Cholinergic crisis :

  1. Criteria: Anticholinesterase drug therapy puts patients at risk for cholinergic crisis.
  1. Signs of cholinergic excess includes weakness, salivation, lacrimation, urination, defecation, gastrointestinal distress and emesis. It is rare and usually occurs in patients outside the operating room, but may occur after administration of an anticholinesterase for reversal of neuromuscular blockade in patients with MG, in the theatre. In such cases, the recovery is delayed, and prolonged paralysis often results.
  1. Treatment includes Atropine or Glycopyrrolate for symptom control of muscarinic effects and further anticholinesterase must be withheld.

References

  1. Abel M, et al. Anaesthetic implications of myasthenia gravis. Mt Sinai J Med. 2002
  2. Jamal BT, Herb K. Perioperative management of patients with myasthenia gravis: prevention, recognition, and treatment. Oral Surg Oral Med Oral Pathol Oral Radiol Endod. 2009;107:612.
  3. Blobner M, Mann R. Anesthesia in patients with myasthenia gravis. Anaesthesist. 2001;50:484-93.
  4. Viby-Mogensen J. Postoperative residual curarization and evidence-based anaesthesia. Br  J Anaesth. 2000;84:301-3.

Knowledge without application at the right time does not serve any purpose.

Chapter 12

Preoperative Hyponatremia

A ninety-year-old lady was hospitalised for fracture neck of femur following a fall. Hemiarthroplasty was planned. Physician had seen the patient and given clearance for surgery on admission. The anaesthetist was informed only the day before the surgery which was four days from the date of admission. On examination, the anaesthetist found her to be drowsy and lethargic. On asking her relatives about her daily activities, they mentioned that she was quite active till the day before her fall and was not on any medications except vitamin supplements.

Pulse – 100/min. BP – 90/50. Lungs were clear, heart sounds were normal, but of lower intensity. Blood investigations including blood glucose were normal except for a slightly raised urea and creatinine which was 55mgs and 1.9 mgs respectively.

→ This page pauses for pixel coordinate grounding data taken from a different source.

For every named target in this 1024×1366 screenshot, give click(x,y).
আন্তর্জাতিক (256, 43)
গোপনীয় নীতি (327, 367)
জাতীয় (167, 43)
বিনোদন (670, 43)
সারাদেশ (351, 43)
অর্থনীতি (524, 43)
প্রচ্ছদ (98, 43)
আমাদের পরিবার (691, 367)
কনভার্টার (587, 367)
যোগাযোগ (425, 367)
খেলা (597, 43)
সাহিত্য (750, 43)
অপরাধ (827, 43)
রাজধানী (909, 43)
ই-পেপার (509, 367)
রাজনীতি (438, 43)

Not being satisfied with the available investigation, serum electrolytes and ABG was asked for, and these were the values.

Sodium: 122 meq/L, Potassium: 4 meq/L, Chloride: 90 meq/L, Bicarbonate: 25 meq/L, ABG did not show any gross hypoxia or hypercarbia

Hyponatremia was gradually corrected, and the patient became fully conscious and cheerful and she had an uneventful surgery under spinal, after three days.

Discussion

Electrolyte disorders especially Hyponatremia is common in the geriatric population, and accounts for several signs and symptoms occurring in old age and should be corrected appropriately. SIADH is more frequently encountered than what is believed, but difficult to diagnose as there is no reliable biomarker for the volume status in old people. Whether it is hypovolemic or euvolemic hyponatremia, needs to be established before commencing treatment with diuretics, or replacement of sodium, or use of vasopressin receptor antagonist. This is a common problem in geriatric population and deserves more attention.

References

1. Hyponatremia: Practice Essentials, Pathophysiology, Epidemiology https://emedicine.medscape.com/article/242166-overview

2. Hyponatremia: A practical approach – NCBI – National Institutes of Health

https://www.ncbi.nlm.nih.gov/pmc/articles/PMC4192979/

In elective cases, be sure to optimize the medical conditions before taking up the patient.